Jejak Karbon di Cangkir Kopi Kita

JAKARTA – Seorang eksekutif di sebuah kafe di Berlin menikmati secangkir kopi asal Indonesia. Namun kini, selain rasa dan aroma, konsumen Eropa mulai mempertanyakan jejak emisi gas rumah kaca yang dihasilkan dari proses produksi hingga penyajian. Pertimbangan lingkungan ini bakal menentukan nasib jutaan petani Indonesia di masa mendatang.

Perubahan paradigma perdagangan internasional menuju ekonomi hijau menghadirkan tantangan baru bagi sektor pertanian domestik. Carbon Border Adjustment Mechanism (CBAM) yang akan diterapkan Uni Eropa mulai 2026 berpotensi menjadi gerbang seleksi baru bagi produk ekspor Indonesia.

**Regulasi Pajak Karbon Mengancam Ekspor**

Mulai 2026, Uni Eropa akan memberlakukan CBAM yang pada tahap awal menargetkan sektor baja, semen, pupuk, listrik, dan aluminium. Namun, mekanisme ini diperkirakan akan meluas ke sektor agrikultur dan produk turunannya di masa mendatang.

Amerika Serikat juga menyiapkan Clean Competition Act dengan prinsip serupa. Regulasi ini mengharuskan produk impor memiliki jejak karbon rendah atau akan dikenai tarif tambahan bahkan pembatasan akses pasar.

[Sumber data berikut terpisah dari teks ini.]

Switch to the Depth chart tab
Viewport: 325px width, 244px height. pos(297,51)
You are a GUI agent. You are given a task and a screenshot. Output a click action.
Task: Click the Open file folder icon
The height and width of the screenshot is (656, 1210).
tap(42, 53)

Kebijakan tersebut lahir dari komitmen negara maju mengurangi emisi global setelah berhasil menurunkan emisi domestik. Mereka ingin memastikan produk impor tidak membawa “polusi karbon” dari negara asal.

**Kondisi Sektor Perkebunan Indonesia**

Indonesia dengan lahan perkebunan seluas lebih dari 25 juta hektar menghadapi konsekuensi strategis dari tren ini. Komoditas unggulan seperti kelapa sawit, kopi, kakao, dan teh yang menjadi tulang punggung ekspor pertanian berada di posisi rentan.

Tanpa adaptasi cepat, Indonesia berisiko menghadapi hambatan perdagangan non-tarif yang lebih kompleks dibanding tarif konvensional. Hal ini dapat menggerus daya saing produk perkebunan di pasar internasional.

Jejak karbon produk mencakup total emisi gas rumah kaca sepanjang rantai pasokan, mulai penanaman, pemupukan, pengolahan, transportasi, hingga konsumsi akhir.

**Sumber Emisi Komoditas Utama**

Pada kopi, emisi terbesar berasal dari penggunaan pupuk kimia, proses pengeringan biji, dan transportasi jarak jauh. Sementara kelapa sawit menghadapi masalah pembukaan lahan gambut, penggunaan bahan bakar fosil di pabrik, dan emisi metana dari pengolahan limbah cair.

Produksi kakao masih bergantung pada pupuk dan pestisida sintetis, ditambah pengolahan pascapanen yang membutuhkan energi besar untuk pemanasan menggunakan kayu bakar atau batu bara.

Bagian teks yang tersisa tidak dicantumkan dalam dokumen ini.